УДК 1 (091)
РИТМИКА ПРИРОДЫ В МЕТАФИЗИКЕ СВ. АВГУСТИНА
А. А. Тащиан
NATURAL RHYTHMS IN ST. AUGUSTINE'S METAPHYSICS
A. A. Tashchian
Материал статьи подготовлен в рамках проекта «Метафизика ритма Аврелия Августина», грант РГНФ № 13-03-00038.
Проводится историко-философская реконструкция концепции природной ритмики Аврелия Августина на материале его сочинений «О музыке», «Об истинной религии», «О граде Божием» и «Двенадцати книг о Бытии буквально». Для восстановления структурных лакун его концепции привлекается конгениальный текст трактата «О музыке» неоплатоника Аристида Квинтилиана. В качестве методологического основания реконструкции используется классическая концепция философии природы, разработанная Г. В. Ф. Гегелем, каковая позволяет раскрыть ритмику природы в последовательных аспектах механики, физики и органики. В результате проведенной реконструкции выявляется метафизическая направленность августиновской концепции, характерная для античной философии в целом.

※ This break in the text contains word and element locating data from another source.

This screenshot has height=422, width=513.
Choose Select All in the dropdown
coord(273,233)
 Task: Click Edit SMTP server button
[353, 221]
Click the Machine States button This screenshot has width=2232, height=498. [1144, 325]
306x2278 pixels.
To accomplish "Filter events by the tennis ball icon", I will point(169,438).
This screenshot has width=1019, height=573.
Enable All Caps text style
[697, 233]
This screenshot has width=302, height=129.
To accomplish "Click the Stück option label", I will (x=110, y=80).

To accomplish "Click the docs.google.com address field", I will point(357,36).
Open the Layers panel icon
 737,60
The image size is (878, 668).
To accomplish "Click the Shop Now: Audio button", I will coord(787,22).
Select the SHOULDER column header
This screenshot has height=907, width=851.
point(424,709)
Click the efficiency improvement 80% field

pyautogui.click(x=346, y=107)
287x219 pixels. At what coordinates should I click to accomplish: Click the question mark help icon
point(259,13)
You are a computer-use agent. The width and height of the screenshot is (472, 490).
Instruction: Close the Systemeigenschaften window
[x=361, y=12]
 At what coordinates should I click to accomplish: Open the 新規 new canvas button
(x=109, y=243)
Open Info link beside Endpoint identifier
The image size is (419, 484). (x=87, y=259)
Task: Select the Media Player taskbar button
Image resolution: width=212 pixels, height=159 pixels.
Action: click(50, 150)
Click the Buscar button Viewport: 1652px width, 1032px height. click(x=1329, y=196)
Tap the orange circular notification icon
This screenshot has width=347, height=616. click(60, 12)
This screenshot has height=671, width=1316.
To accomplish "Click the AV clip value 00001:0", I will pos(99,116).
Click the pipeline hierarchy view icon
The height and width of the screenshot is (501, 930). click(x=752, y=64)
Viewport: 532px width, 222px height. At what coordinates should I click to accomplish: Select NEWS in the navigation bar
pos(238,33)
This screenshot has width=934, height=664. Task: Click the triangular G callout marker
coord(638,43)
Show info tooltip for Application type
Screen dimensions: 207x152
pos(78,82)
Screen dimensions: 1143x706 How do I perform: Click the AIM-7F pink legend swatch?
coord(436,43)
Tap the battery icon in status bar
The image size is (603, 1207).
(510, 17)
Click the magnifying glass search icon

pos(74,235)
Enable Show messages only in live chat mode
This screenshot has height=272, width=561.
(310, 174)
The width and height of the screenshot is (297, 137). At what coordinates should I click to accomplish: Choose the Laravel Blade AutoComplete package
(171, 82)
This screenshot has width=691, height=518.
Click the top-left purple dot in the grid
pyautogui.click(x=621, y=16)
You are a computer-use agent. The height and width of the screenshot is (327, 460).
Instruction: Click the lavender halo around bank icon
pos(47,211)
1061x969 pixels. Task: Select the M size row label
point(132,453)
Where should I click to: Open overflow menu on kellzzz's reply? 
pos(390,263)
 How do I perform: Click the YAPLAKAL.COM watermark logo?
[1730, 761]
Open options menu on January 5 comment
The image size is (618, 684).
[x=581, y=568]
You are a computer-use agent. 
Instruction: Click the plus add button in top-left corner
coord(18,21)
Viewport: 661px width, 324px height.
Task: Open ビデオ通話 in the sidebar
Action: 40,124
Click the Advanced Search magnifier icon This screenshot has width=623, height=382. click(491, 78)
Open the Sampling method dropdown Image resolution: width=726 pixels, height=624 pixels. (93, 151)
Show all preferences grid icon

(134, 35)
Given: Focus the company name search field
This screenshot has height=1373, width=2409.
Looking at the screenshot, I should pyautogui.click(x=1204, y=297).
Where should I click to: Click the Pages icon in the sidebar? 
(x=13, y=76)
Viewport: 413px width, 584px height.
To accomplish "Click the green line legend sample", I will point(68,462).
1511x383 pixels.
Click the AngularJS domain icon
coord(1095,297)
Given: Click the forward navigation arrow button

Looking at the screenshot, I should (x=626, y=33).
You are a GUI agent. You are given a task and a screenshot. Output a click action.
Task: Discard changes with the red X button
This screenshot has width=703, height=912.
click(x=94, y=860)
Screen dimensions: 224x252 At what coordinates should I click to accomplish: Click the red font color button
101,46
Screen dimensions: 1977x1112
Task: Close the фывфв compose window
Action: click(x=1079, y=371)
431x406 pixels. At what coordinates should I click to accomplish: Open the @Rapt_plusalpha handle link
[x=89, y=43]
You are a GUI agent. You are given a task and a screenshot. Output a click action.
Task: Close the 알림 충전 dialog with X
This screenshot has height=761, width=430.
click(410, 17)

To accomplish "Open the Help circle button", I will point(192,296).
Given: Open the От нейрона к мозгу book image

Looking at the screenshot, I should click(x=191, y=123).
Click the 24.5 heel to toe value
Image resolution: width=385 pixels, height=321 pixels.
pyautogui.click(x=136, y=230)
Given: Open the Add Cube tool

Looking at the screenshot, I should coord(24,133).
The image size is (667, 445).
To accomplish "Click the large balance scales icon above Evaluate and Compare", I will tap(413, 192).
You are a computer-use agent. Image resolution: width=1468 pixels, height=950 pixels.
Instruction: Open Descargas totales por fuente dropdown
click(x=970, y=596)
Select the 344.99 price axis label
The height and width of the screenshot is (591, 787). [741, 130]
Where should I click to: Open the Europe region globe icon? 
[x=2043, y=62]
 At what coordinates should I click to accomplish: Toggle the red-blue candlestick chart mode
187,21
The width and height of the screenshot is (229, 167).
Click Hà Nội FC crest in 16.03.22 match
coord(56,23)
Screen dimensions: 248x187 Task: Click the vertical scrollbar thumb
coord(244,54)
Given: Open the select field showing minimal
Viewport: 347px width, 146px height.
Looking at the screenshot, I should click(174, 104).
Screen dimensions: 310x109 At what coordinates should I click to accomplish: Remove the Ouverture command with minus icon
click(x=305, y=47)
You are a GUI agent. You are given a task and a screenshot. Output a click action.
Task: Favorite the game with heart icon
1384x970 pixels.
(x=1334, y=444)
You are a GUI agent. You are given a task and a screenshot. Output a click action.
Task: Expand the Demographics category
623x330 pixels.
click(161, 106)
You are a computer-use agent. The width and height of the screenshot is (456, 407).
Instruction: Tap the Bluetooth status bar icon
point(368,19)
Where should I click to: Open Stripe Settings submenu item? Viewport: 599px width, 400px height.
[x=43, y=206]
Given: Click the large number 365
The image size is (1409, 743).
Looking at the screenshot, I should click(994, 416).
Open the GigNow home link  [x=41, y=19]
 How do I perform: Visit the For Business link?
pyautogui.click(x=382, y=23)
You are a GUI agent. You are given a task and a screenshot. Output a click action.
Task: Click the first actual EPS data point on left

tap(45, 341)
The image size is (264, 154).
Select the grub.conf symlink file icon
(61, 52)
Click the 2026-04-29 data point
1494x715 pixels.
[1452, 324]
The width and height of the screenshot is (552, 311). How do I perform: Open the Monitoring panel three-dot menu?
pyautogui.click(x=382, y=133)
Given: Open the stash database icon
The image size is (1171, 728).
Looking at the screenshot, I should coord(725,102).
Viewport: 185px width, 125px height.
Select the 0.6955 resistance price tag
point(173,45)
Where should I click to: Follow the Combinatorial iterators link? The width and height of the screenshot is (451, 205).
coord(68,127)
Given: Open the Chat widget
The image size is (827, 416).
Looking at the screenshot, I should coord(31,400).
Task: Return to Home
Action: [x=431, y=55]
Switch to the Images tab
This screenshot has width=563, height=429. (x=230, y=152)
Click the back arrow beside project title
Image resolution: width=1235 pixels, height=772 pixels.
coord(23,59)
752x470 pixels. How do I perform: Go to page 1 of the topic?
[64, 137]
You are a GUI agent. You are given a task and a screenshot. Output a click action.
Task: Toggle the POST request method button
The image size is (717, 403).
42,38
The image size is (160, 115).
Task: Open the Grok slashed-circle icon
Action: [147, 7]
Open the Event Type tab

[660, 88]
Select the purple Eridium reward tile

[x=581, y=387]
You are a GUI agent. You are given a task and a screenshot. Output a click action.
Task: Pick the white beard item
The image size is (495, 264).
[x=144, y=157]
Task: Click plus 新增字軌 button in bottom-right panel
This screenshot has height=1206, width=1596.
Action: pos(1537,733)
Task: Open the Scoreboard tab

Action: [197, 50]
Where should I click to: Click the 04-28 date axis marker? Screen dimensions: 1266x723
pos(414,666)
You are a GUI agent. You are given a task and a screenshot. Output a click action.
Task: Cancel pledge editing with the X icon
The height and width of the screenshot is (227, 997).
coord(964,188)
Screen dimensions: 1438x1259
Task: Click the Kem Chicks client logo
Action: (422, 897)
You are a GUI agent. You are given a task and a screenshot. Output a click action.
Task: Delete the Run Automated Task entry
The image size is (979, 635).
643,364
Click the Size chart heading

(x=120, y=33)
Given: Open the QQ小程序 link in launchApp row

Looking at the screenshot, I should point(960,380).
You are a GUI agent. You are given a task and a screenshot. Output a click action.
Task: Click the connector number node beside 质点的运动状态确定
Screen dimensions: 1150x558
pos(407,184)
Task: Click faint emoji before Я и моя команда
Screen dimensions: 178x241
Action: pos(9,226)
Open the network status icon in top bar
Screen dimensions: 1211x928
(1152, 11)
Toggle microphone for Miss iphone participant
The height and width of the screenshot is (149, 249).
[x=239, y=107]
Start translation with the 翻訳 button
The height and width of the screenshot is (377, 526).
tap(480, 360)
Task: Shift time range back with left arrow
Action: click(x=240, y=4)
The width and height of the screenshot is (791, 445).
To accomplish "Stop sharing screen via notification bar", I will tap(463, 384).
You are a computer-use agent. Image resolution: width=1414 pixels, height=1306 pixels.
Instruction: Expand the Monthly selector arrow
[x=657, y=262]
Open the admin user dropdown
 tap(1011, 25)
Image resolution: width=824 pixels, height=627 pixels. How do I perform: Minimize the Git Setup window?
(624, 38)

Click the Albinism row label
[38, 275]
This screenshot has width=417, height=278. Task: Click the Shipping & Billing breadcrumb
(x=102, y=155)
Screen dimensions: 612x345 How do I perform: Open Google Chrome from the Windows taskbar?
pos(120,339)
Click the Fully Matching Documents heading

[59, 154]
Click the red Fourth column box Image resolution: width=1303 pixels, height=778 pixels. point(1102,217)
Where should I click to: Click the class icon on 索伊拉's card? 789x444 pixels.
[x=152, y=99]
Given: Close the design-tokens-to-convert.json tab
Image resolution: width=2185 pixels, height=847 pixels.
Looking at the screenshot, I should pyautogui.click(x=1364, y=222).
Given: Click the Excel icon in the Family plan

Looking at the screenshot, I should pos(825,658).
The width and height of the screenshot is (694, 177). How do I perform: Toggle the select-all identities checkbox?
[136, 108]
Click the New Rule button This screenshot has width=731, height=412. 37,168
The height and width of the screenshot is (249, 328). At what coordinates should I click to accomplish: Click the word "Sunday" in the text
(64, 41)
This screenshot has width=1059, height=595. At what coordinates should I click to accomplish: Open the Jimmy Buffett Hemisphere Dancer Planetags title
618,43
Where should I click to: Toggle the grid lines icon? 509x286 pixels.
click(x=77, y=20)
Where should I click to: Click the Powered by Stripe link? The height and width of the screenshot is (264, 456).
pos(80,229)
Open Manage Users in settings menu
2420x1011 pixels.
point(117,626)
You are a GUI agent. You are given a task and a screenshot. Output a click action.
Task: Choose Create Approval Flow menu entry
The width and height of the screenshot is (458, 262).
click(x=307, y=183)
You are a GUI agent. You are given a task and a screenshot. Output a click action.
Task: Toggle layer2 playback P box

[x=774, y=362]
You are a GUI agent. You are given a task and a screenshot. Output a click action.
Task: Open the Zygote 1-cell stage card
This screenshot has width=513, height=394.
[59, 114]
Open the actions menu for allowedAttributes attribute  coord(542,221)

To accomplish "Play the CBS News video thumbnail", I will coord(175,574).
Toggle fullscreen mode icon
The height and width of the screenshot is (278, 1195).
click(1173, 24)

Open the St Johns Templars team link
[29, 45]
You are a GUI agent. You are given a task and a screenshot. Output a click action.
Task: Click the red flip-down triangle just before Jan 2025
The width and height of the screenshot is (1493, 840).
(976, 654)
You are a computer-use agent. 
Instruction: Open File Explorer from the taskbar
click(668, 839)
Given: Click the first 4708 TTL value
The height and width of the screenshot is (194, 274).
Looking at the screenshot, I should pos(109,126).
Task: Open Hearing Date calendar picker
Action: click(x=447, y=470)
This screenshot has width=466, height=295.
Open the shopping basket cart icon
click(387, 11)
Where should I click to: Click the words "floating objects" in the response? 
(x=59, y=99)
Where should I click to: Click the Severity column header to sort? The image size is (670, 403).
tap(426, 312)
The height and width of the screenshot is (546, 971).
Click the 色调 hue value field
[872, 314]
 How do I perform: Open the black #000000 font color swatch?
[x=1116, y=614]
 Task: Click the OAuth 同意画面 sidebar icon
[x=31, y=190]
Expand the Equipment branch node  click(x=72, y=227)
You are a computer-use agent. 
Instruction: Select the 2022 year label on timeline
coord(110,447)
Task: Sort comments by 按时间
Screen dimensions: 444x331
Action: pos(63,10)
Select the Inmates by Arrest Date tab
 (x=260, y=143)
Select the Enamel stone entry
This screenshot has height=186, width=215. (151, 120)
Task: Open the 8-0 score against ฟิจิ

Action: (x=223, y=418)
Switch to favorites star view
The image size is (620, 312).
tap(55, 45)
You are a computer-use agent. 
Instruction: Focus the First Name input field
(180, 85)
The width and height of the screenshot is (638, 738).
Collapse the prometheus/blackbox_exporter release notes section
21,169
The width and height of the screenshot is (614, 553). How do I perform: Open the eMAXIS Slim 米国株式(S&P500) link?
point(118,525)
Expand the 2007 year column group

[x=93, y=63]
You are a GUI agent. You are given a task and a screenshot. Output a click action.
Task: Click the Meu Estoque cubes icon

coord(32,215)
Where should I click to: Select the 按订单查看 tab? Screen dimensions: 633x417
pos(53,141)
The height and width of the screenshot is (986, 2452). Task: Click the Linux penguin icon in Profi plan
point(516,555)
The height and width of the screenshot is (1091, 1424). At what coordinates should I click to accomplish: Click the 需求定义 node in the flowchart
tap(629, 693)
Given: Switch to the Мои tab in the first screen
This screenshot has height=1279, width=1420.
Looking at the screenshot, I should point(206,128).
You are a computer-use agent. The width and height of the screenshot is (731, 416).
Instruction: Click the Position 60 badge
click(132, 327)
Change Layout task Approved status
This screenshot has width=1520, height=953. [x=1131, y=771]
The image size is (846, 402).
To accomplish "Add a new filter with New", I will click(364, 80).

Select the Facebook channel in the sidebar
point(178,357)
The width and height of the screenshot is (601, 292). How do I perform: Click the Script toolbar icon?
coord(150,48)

Ее наиболее заметный симптом заключается в том, что специфическая ритмика более развитых сфер природы - физической и органической - утрачивает свое отличительное значение: ритмическая определенность физических стихий (земли, воды, воздуха и огня), а также растительного и животного царств органической природы редуцируются к наиболее абстрактной области - к «небесной» механике - как к «чистой» форме воплощения числовых (ритмических) отношений в природе. Полученные выводы важны для понимания античной метафизической традиции в целом.
The paper presents a historico-philosophical reconstruction of St. Augustine's conception of natural rhythmic accomplished on the material basis of the treatises "On Music", "On True Religion", "The City of God", "The Literal Meaning of Genesis". To restore structural lacunas in St. Augustine's conception the congenial Neoplatonic text of Aristides Quintilianus' treatise "On Music" is engaged. The methodological paradigm of the reconstruction is Hegel's classical conception of philosophy of nature permitting to reveal natural rhythmic in its consecutive aspects of mechanics, physics and organics. The reconstruction displays the metaphysical trend of St. Augustine's thought, characteristic of ancient philosophy in general. Its most conspicuous symptom consists in the fact that the specific rhythmic of the more developed spheres of nature - physical and organic - is deprived of its self-dependent significance: the rhythmic determinacy of physical elements as well as that of the region of vegetation and animals is reduced to the most abstract stratum - that of celestial mechanics - as the "pure" form of the realization of numerical (rhythmical) correlations in nature. The achieved results are important for comprehensive understanding of the antique metaphysical tradition as a whole.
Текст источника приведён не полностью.